Tapioca DAO has suffered a social engineering attack. This enabled the attacker to compromise the TAP token vesting contract’s ownership which allowed the attacker to claim and sell this 30M vested TAP, which impacted the TAP/ETH DAO owned LP. The attacker then also comprised the…
— Tapioca Foundation (@tapioca_dao) October 18, 2024
According to Matt Marino, co-founder of Tapioca Foundation, the attack stemmed from a phishing scam targeting the project’s other co-founder, who operates under the pseudonym Rektora. During a job interview, Rektora unknowingly downloaded malware, which enabled the hacker to manipulate a legitimate transaction. This allowed the attacker to gain control over the vesting contract management system, granting them access to the project’s smart contracts and substantial funds.
The stolen assets included 591 Ethereum (ETH) and $2.8 million in USD Coin (USDC), both of which were critical to the project’s financial infrastructure. Additionally, the hacker siphoned off 30 million TAP tokens, which they converted into ETH and eventually exchanged for USDT. These funds were later transferred to the BNB Chain network, where they remain unclaimed.

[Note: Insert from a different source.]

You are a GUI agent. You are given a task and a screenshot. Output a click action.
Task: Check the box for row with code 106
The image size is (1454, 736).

Despite the severity of the breach, the Tapioca Foundation team managed to partially recover some of the stolen funds. Marino confirmed that the team retrieved 1000 ETH, valued at approximately $2.7 million, from the USDO stablecoin’s collateral pool. This quick action helped prevent further financial damage, but a significant portion of the stolen assets is still at large.

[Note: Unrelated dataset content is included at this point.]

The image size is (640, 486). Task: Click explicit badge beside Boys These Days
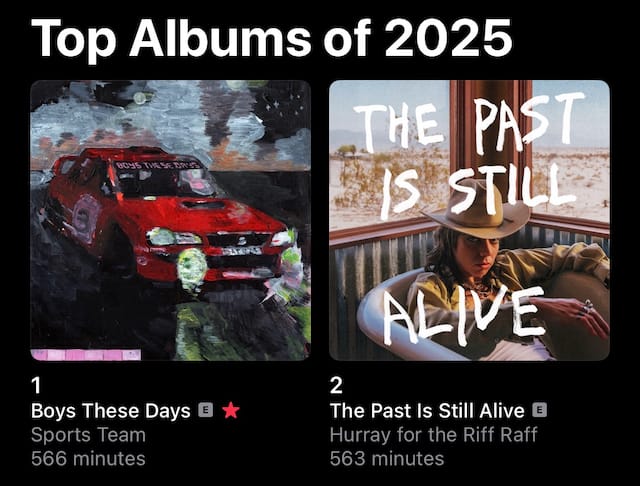point(206,410)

In an effort to reclaim the stolen funds, Tapioca Foundation has taken the unusual step of negotiating with the hacker. The company is offering a $1 million bounty in Tether (USDT) if the remaining $3.7 million is returned. This figure is far higher than the industry standard bounty, which usually constitutes 10% of the total stolen funds.

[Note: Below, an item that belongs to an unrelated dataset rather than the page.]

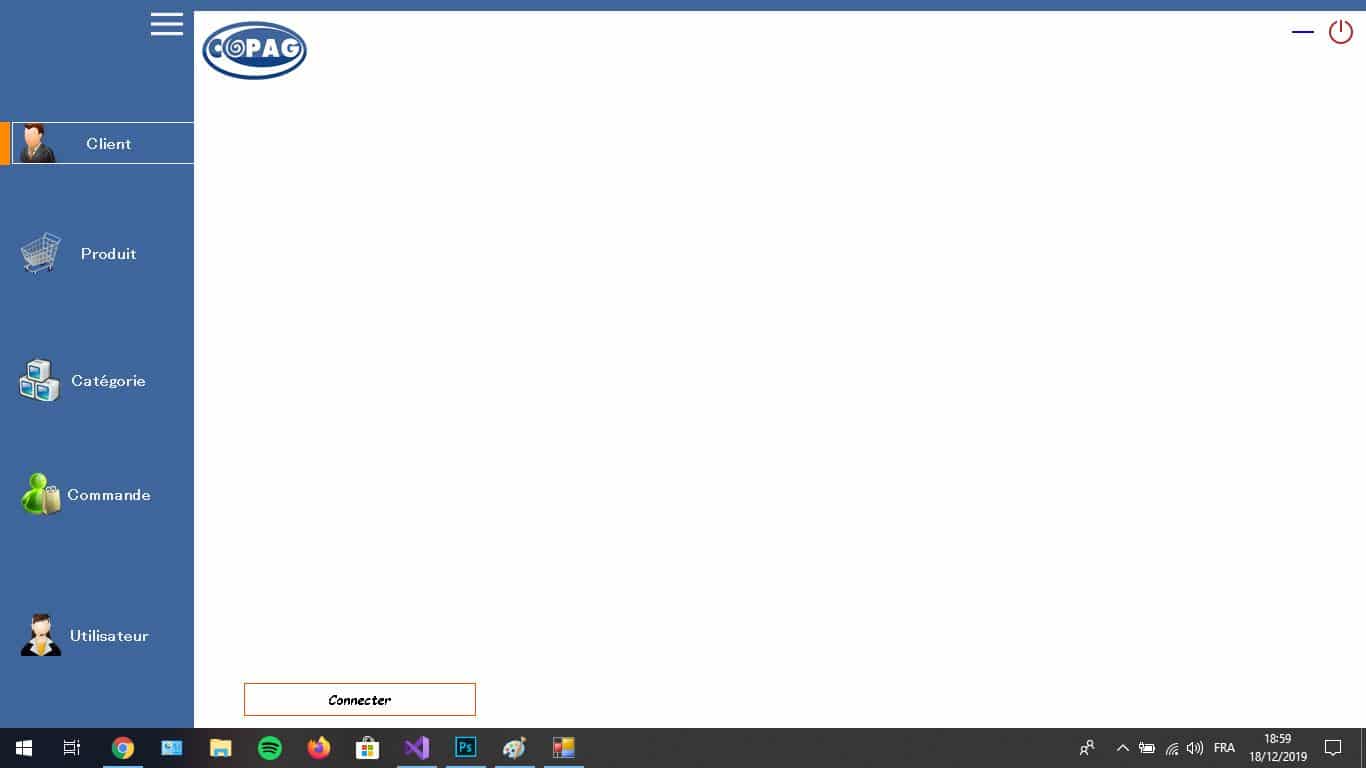Switch to Visual Studio in the taskbar
Image resolution: width=1366 pixels, height=768 pixels.
417,748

The offer reflects the severity of the incident and the foundation’s urgent need to recover the funds to stabilize its operations. However, whether the hacker will respond to the offer remains unclear.
The incident significantly impacted the value of the TAP token, causing its price to plummet from $1.40 to 2 cents, according to data from the analytics platform CoinGecko.